Should I Run Postgres on Kubernetes? - okket
http://www.databasesoup.com/2018/07/should-i-run-postgres-on-kubernetes.html
======
Cieplak
If you’re asking this question, you should probably be using RDS or another
hosted Postgres service.

Personally prefer to operate Postgres on ZFS pools. This offers checksumming
(integrity), filesystem-level compression (reduced IO hence faster reads),
nvm-e ZIL (faster writes). ZFS also supports snapshotting, so if you run the
database in a jail, you can snapshot the entire jail, send it over the
network, and start it on another host in exactly the state it was snapshotted.

------
tango12
Where is your Kubernetes running? If you're using a managed kubernetes vendor
you might as well use their managed postgres offering if they have one.
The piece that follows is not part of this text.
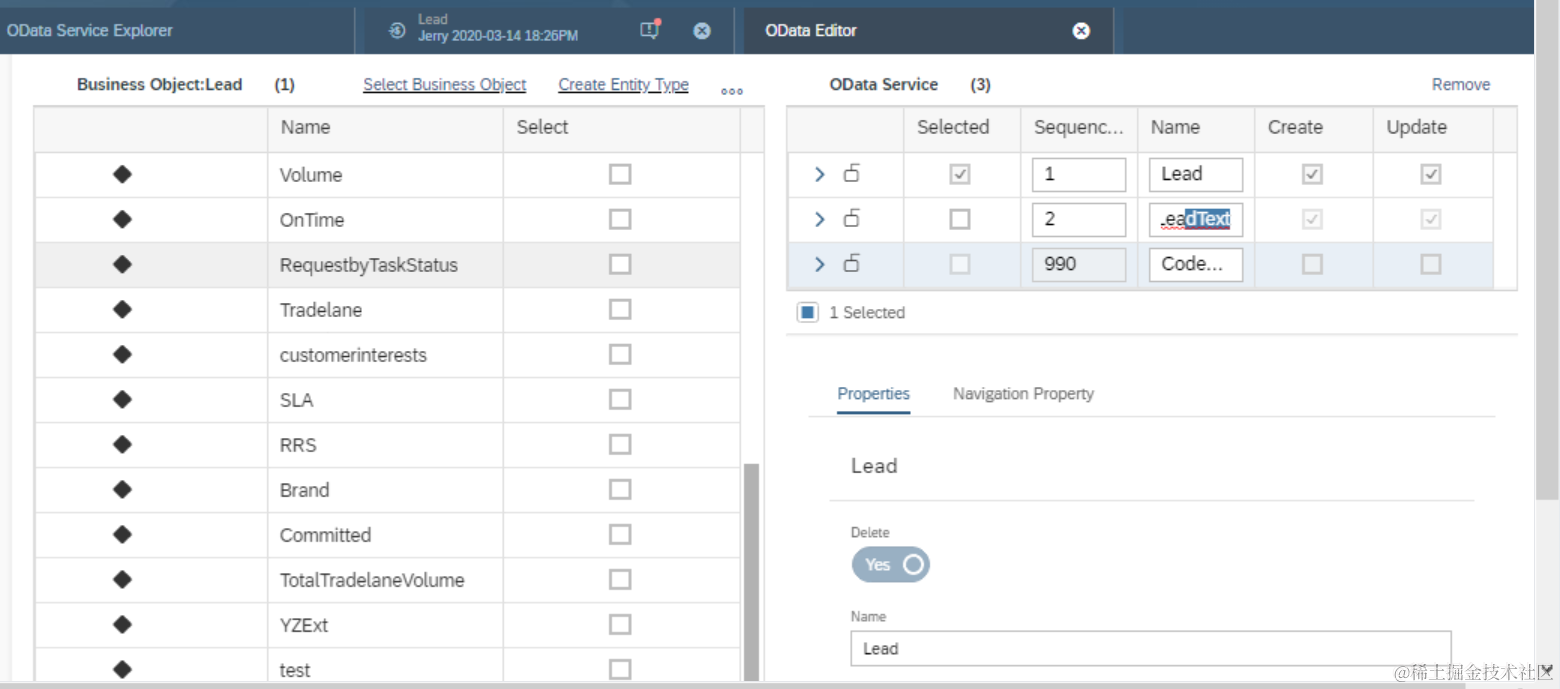Toggle the Delete switch set to Yes
This screenshot has width=1560, height=689.
890,564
From my experience, if you're running a MVP/toy-app type setup with a single
instance of postgres with a volume mount, things work absolutely fine and are
very easy to get going with. But anything serious needs consideration.

Also, depends on your team structure. Do you already have experienced DBAs
that managed your postgres setup? Are they willing to learn what it takes to
run a kubernetes operator? Will you benefit from running it on Kubernetes or
is that compute/memory/disk resource reserved anyway?